My email to all MSPs who contributed.
Thank you to all who took part in today’s debate on Mental Health. Patients in the online prescribed dependent and harmed community like myself were watching with interest. We too share the very many concerns about mental health services in Scotland. We watch with dismay the campaigns to raise awareness and reduce stigma, telling people to seek help for mental health issues knowing full well that the help may well not be there when they seek it. We also know that the majority will be prescribed medication, most commonly antidepressants. We were disappointed to hear Annie Wells state that one in twelve people in Scotland take antidepressants. We would have hoped that she would have had an accurate figure in such a debate. There are approximately 850,000 patients on antidepressants, perhaps the figure is now even higher. That is one in six of the population and closer to one in five of the adult population. Brian Whittle then repeated the one in twelve figure and I note that the Minister for Mental Health, Maureen Watt did not intervene at any stage to correct it.
We were pleased to hear Tavish Scott mention one patient who had difficulties accessing appropriate advice about antidepressant side effects when she became pregnant. However, we were deeply disappointed that once again the issues of antidepressant dependence, withdrawal and resulting iatrogenic harm were simply ignored. Prescribed drug dependence is a mental health issue, it is listed in the Diagnostic and Statistics Manual which outlines all psychiatric diagnoses. I hope that all MSPs are now aware of petition PE01651 on prescribed drug dependence, brought last year by Marion Brown.
This petition has received an unprecedented number of patient submissions, most of them harrowing stories of drug dependence and harm. The reason this petition was brought was because patient concerns are often ignored or disbelieved by doctors because they do not recognise the many adverse effects of antidepressants. Patients in Scotland and across the UK have campaigned long and hard to bring these issues to the attention of politicians and the medical profession. If it were not for our campaign, the issue would have been ignored. I draw attention to the words of Prof Dee Mangin in Canada who says patients are the experts in antidepressant withdrawal and this certainly is the case. It is patients who have raised the alarm about these drugs, it has not been the medical profession.
We have battled long and hard for recognition of this issue and now our voices are finally being heard in one country at least. We had hoped it might just be Scotland. We have liaised with the BMA in London and the All Party Parliamentary Group on Prescribed Drug Dependence at Westminster.

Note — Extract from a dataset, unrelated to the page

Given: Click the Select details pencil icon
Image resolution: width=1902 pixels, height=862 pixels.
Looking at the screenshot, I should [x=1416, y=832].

We welcome the Public Health England Review of prescribed drug dependence but are dismayed by the fact that patient voices will once again not be heard. We continue to seek a public inquiry at UK level. We have battled against misinformation emanating from leading UK psychiatrists who claim that antidepressant withdrawal is short-lived and self-limiting. I personally work full-time on this campaign despite being mostly in bed.

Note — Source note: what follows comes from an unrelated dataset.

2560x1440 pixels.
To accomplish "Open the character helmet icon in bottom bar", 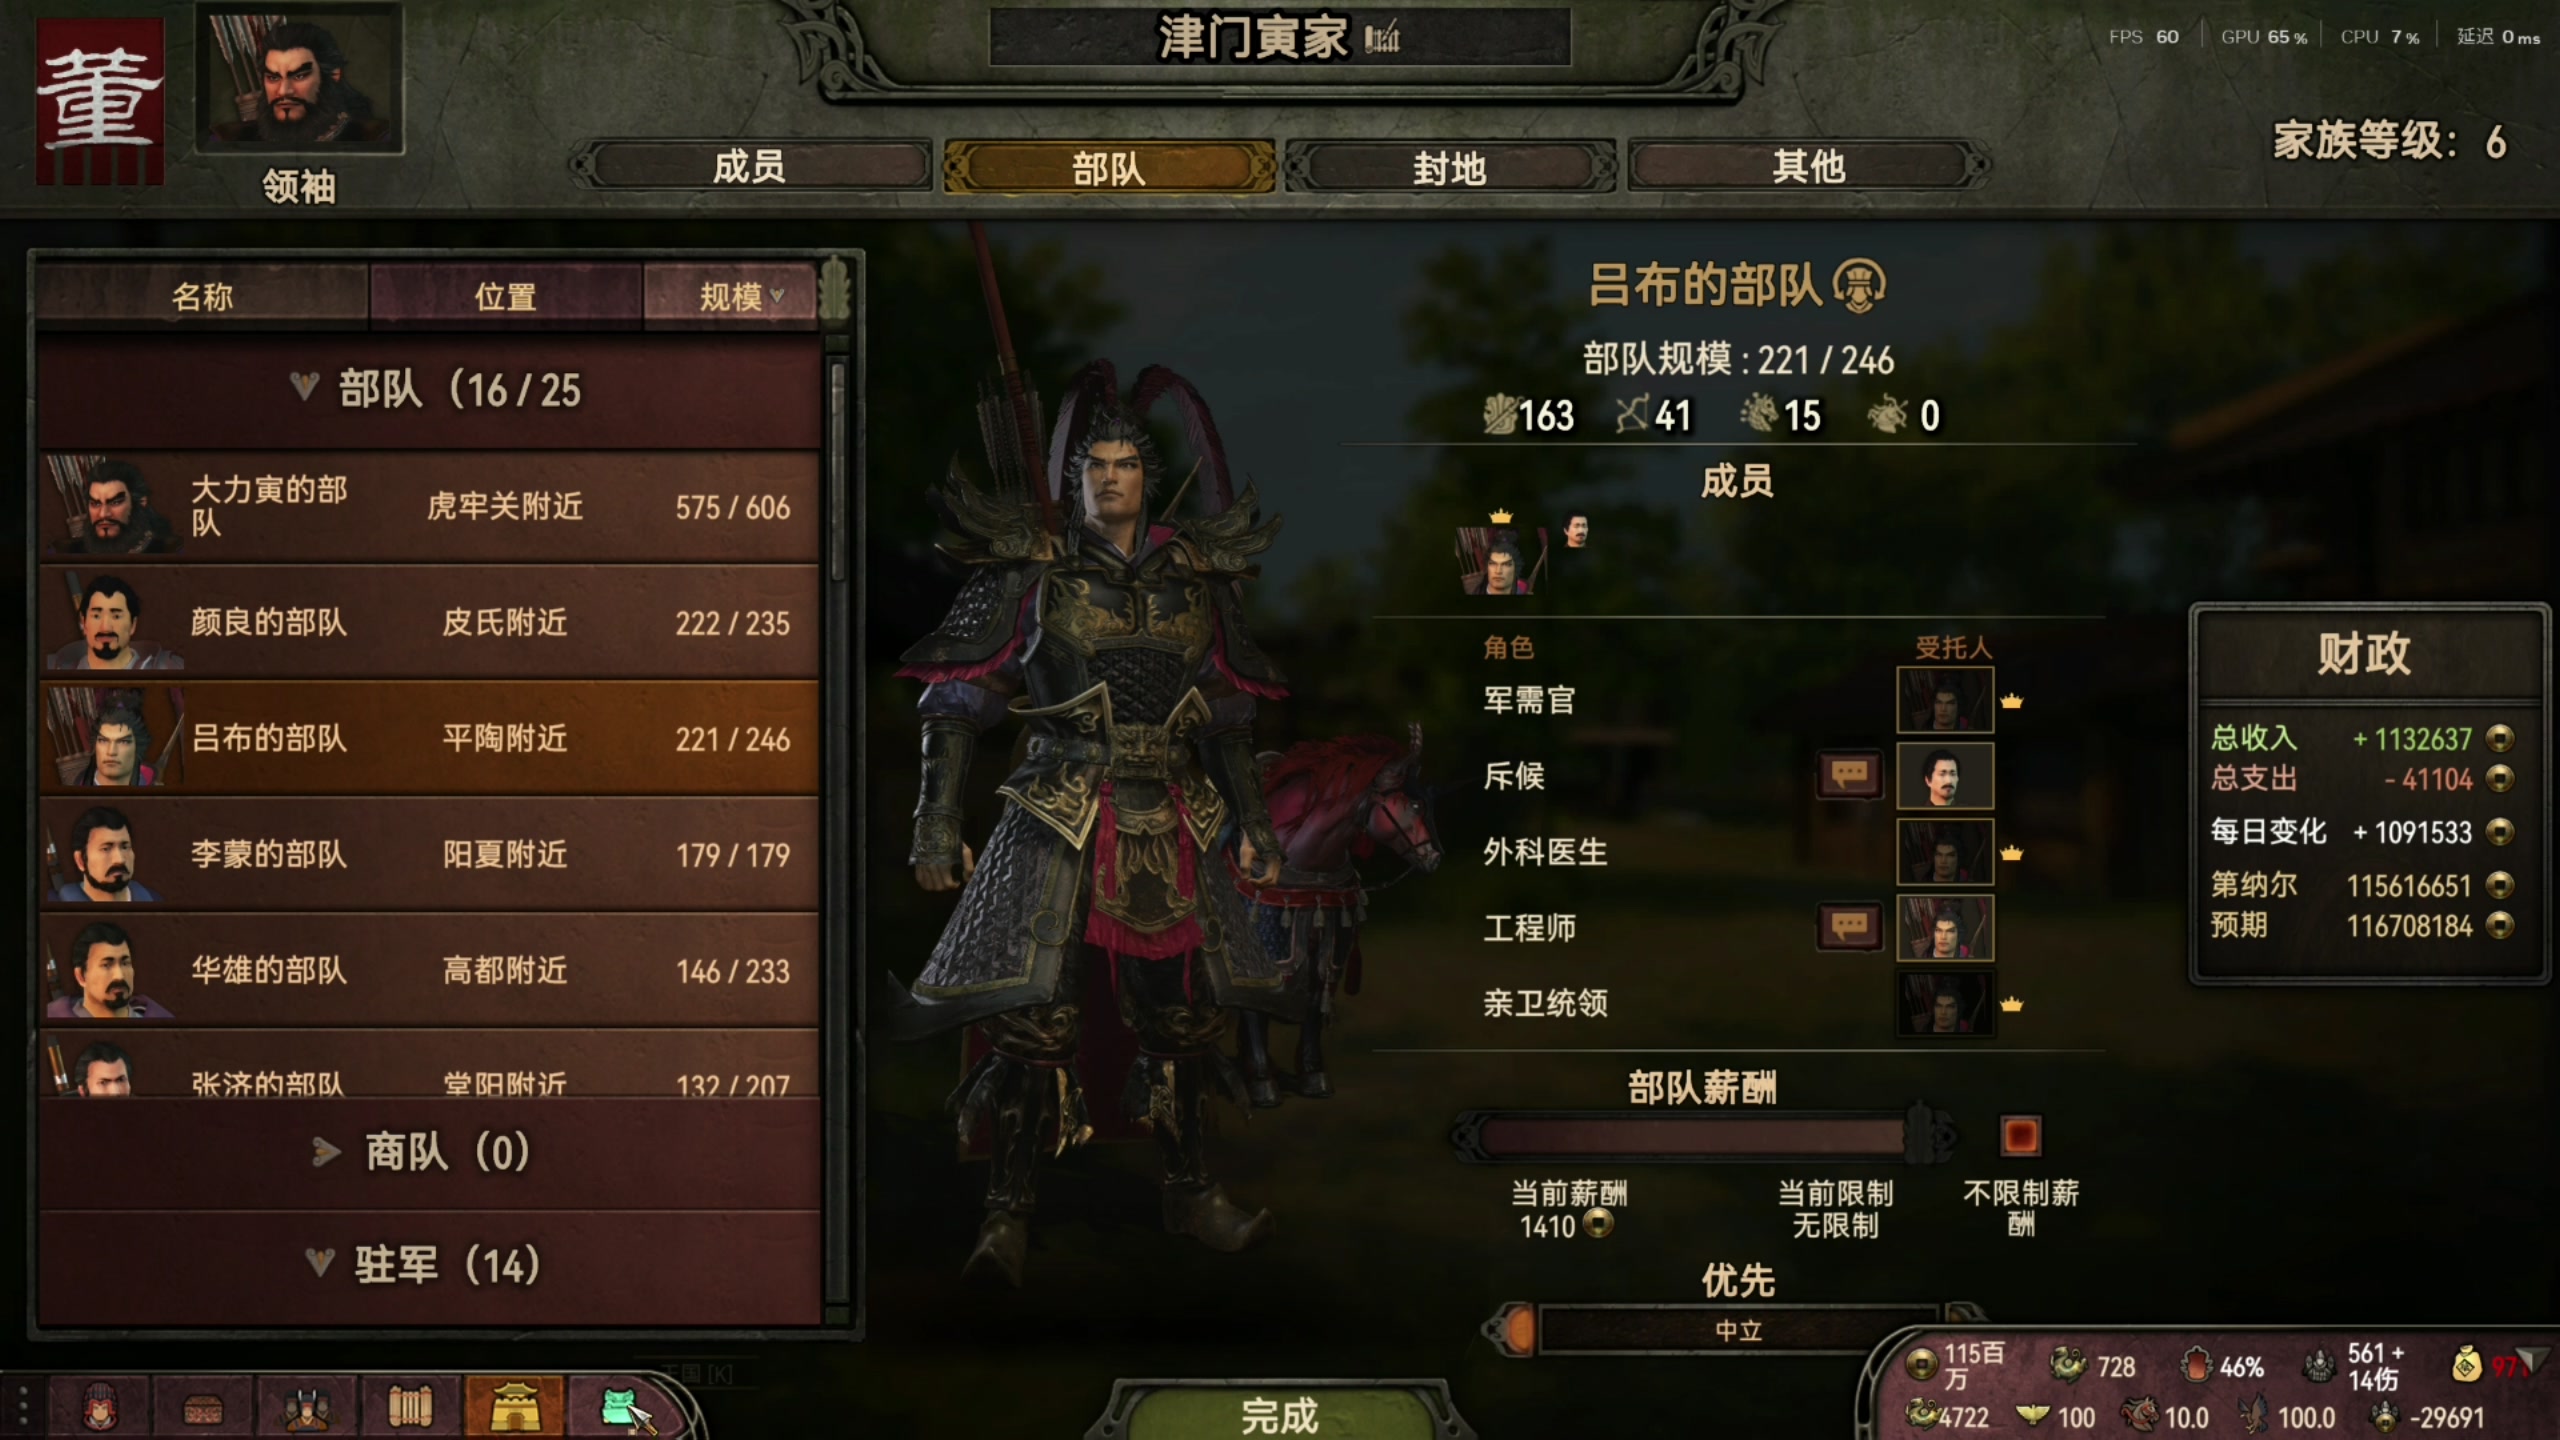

Whilst we would all agree that prevention is fundamental in mental health as in physical health and that young people should be given all the help and support they need, it is not good enough to ignore the pressing needs of the very many patients now dependent on antidepressant drugs and those harmed by them. Unless there is dedicated withdrawal services, many of these patients will be on antidepressants for life, to the detriment of their long-term health.
I repeat that one in six people in this country are prescribed antidepressants, at the latest count and closer to one in five adults and I have no doubt it is still rising. Every single one of those patients has two choices … to taper off the drugs at some point or stay on them for life. The current NICE tapering guidelines are not fit for purpose and neither are the guidelines on depression. These are combined in a single document and are now under review.
Patients in the prescribed harmed community have been ignored for far too long. We are ignored by our doctors because they have no idea what is wrong with us, most of the time. We have been ignored by Ministers at Holyrood and at Westminster. However, due in part to continued pressure from our community there is now a review in England and belatedly a parallel review in Scotland. Without petition PE01651 I doubt this would have happened. A similar petition is being considered in Wales.
I conclude by urging every MSP to take these issues seriously and to speak out on our behalf. We are part of the mental health community and many of us have lost decades of our lives to these drugs. Do not ignore us, we do not deserve it. Our voices matter as much as any other patient group with mental health issues. It is not good enough to focus only on those seeking help for mental health issues, services need to be provided for those who have been in the system for some time and are now shackled to drugs they do not need or want.